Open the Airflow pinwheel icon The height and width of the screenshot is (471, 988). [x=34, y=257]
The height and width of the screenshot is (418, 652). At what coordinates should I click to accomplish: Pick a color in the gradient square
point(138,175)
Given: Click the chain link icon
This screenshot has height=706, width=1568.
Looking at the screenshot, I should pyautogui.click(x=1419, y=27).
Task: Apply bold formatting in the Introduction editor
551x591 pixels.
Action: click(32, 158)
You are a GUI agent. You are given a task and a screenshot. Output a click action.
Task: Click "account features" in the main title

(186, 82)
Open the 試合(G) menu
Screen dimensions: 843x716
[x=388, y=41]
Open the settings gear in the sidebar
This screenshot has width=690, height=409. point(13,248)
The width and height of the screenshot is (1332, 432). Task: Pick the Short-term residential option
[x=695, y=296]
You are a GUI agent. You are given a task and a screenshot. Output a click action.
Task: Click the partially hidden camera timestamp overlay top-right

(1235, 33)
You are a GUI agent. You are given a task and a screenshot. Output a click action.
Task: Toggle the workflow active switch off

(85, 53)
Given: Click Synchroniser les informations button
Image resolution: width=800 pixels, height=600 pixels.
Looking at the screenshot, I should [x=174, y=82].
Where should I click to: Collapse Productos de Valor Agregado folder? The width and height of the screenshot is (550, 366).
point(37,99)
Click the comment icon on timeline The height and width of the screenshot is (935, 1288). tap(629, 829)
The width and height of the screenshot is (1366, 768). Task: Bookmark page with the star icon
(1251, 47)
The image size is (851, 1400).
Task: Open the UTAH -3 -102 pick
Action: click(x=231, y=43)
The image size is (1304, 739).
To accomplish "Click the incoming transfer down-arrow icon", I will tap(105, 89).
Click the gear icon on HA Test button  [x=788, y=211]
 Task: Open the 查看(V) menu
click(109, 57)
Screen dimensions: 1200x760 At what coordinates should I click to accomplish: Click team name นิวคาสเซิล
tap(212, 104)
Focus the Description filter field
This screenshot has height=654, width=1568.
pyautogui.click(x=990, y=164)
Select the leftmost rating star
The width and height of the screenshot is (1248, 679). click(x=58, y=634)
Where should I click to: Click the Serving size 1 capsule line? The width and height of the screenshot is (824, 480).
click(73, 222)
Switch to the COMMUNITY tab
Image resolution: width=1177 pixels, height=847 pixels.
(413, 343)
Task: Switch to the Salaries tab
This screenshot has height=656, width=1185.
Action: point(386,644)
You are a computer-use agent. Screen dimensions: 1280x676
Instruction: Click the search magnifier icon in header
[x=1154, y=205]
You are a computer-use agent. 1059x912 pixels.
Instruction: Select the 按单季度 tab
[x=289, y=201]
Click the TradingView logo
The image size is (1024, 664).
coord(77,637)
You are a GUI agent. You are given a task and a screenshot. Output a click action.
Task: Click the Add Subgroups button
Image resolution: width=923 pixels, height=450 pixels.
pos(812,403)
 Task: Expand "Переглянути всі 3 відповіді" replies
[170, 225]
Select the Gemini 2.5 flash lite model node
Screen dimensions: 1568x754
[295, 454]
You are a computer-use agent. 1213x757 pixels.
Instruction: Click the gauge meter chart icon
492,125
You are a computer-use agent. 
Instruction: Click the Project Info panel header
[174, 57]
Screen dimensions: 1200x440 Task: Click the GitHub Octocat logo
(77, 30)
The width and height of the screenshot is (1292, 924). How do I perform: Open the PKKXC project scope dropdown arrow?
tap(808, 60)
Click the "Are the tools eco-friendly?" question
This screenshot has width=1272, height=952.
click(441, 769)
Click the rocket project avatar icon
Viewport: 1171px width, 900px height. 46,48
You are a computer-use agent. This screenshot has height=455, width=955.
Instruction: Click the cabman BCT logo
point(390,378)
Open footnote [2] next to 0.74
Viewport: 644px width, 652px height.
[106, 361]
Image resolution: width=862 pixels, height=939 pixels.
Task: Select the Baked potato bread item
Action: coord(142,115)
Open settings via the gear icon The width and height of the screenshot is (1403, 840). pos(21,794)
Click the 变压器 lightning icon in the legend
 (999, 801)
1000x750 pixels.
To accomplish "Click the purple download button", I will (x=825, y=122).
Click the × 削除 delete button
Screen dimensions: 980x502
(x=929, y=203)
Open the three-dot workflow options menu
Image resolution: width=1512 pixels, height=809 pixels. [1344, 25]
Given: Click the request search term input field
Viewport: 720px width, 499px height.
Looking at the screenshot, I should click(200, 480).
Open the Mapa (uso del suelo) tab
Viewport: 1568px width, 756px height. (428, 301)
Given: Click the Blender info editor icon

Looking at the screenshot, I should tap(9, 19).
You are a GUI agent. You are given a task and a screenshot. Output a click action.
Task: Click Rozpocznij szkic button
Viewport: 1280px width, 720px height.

WHAT THE EXERCISE ASKS | Convert every line of the material above into a numbered list, leaving out any blank lines.

EXPECTED ANSWER |
1. Open the Airflow pinwheel icon The height and width of the screenshot is (471, 988). [x=34, y=257]
2. The height and width of the screenshot is (418, 652). At what coordinates should I click to accomplish: Pick a color in the gradient square
3. point(138,175)
4. Given: Click the chain link icon
5. This screenshot has height=706, width=1568.
6. Looking at the screenshot, I should pyautogui.click(x=1419, y=27).
7. Task: Apply bold formatting in the Introduction editor
8. 551x591 pixels.
9. Action: click(32, 158)
10. You are a GUI agent. You are given a task and a screenshot. Output a click action.
11. Task: Click "account features" in the main title
12. (186, 82)
13. Open the 試合(G) menu
14. Screen dimensions: 843x716
15. [x=388, y=41]
16. Open the settings gear in the sidebar
17. This screenshot has width=690, height=409. point(13,248)
18. The width and height of the screenshot is (1332, 432). Task: Pick the Short-term residential option
19. [x=695, y=296]
20. You are a GUI agent. You are given a task and a screenshot. Output a click action.
21. Task: Click the partially hidden camera timestamp overlay top-right
22. (1235, 33)
23. You are a GUI agent. You are given a task and a screenshot. Output a click action.
24. Task: Toggle the workflow active switch off
25. (85, 53)
26. Given: Click Synchroniser les informations button
27. Image resolution: width=800 pixels, height=600 pixels.
28. Looking at the screenshot, I should [x=174, y=82].
29. Where should I click to: Collapse Productos de Valor Agregado folder? The width and height of the screenshot is (550, 366).
30. point(37,99)
31. Click the comment icon on timeline The height and width of the screenshot is (935, 1288). tap(629, 829)
32. The width and height of the screenshot is (1366, 768). Task: Bookmark page with the star icon
33. (1251, 47)
34. The image size is (851, 1400).
35. Task: Open the UTAH -3 -102 pick
36. Action: click(x=231, y=43)
37. The image size is (1304, 739).
38. To accomplish "Click the incoming transfer down-arrow icon", I will tap(105, 89).
39. Click the gear icon on HA Test button  [x=788, y=211]
40.  Task: Open the 查看(V) menu
41. click(109, 57)
42. Screen dimensions: 1200x760 At what coordinates should I click to accomplish: Click team name นิวคาสเซิล
43. tap(212, 104)
44. Focus the Description filter field
45. This screenshot has height=654, width=1568.
46. pyautogui.click(x=990, y=164)
47. Select the leftmost rating star
48. The width and height of the screenshot is (1248, 679). click(x=58, y=634)
49. Where should I click to: Click the Serving size 1 capsule line? The width and height of the screenshot is (824, 480).
50. click(73, 222)
51. Switch to the COMMUNITY tab
52. Image resolution: width=1177 pixels, height=847 pixels.
53. (413, 343)
54. Task: Switch to the Salaries tab
55. This screenshot has height=656, width=1185.
56. Action: point(386,644)
57. You are a computer-use agent. Screen dimensions: 1280x676
58. Instruction: Click the search magnifier icon in header
59. [x=1154, y=205]
60. You are a computer-use agent. 1059x912 pixels.
61. Instruction: Select the 按单季度 tab
62. [x=289, y=201]
63. Click the TradingView logo
64. The image size is (1024, 664).
65. coord(77,637)
66. You are a GUI agent. You are given a task and a screenshot. Output a click action.
67. Task: Click the Add Subgroups button
68. Image resolution: width=923 pixels, height=450 pixels.
69. pos(812,403)
70.  Task: Expand "Переглянути всі 3 відповіді" replies
71. [170, 225]
72. Select the Gemini 2.5 flash lite model node
73. Screen dimensions: 1568x754
74. [295, 454]
75. You are a computer-use agent. 1213x757 pixels.
76. Instruction: Click the gauge meter chart icon
77. 492,125
78. You are a computer-use agent. 
79. Instruction: Click the Project Info panel header
80. [174, 57]
81. Screen dimensions: 1200x440 Task: Click the GitHub Octocat logo
82. (77, 30)
83. The width and height of the screenshot is (1292, 924). How do I perform: Open the PKKXC project scope dropdown arrow?
84. tap(808, 60)
85. Click the "Are the tools eco-friendly?" question
86. This screenshot has width=1272, height=952.
87. click(441, 769)
88. Click the rocket project avatar icon
89. Viewport: 1171px width, 900px height. 46,48
90. You are a computer-use agent. This screenshot has height=455, width=955.
91. Instruction: Click the cabman BCT logo
92. point(390,378)
93. Open footnote [2] next to 0.74
94. Viewport: 644px width, 652px height.
95. [106, 361]
96. Image resolution: width=862 pixels, height=939 pixels.
97. Task: Select the Baked potato bread item
98. Action: coord(142,115)
99. Open settings via the gear icon The width and height of the screenshot is (1403, 840). pos(21,794)
100. Click the 变压器 lightning icon in the legend
101.  (999, 801)
102. 1000x750 pixels.
103. To accomplish "Click the purple download button", I will (x=825, y=122).
104. Click the × 削除 delete button
105. Screen dimensions: 980x502
106. (x=929, y=203)
107. Open the three-dot workflow options menu
108. Image resolution: width=1512 pixels, height=809 pixels. [1344, 25]
109. Given: Click the request search term input field
110. Viewport: 720px width, 499px height.
111. Looking at the screenshot, I should click(200, 480).
112. Open the Mapa (uso del suelo) tab
113. Viewport: 1568px width, 756px height. (428, 301)
114. Given: Click the Blender info editor icon
115. Looking at the screenshot, I should tap(9, 19).
116. You are a GUI agent. You are given a task and a screenshot. Output a click action.
117. Task: Click Rozpocznij szkic button
118. Viewport: 1280px width, 720px height.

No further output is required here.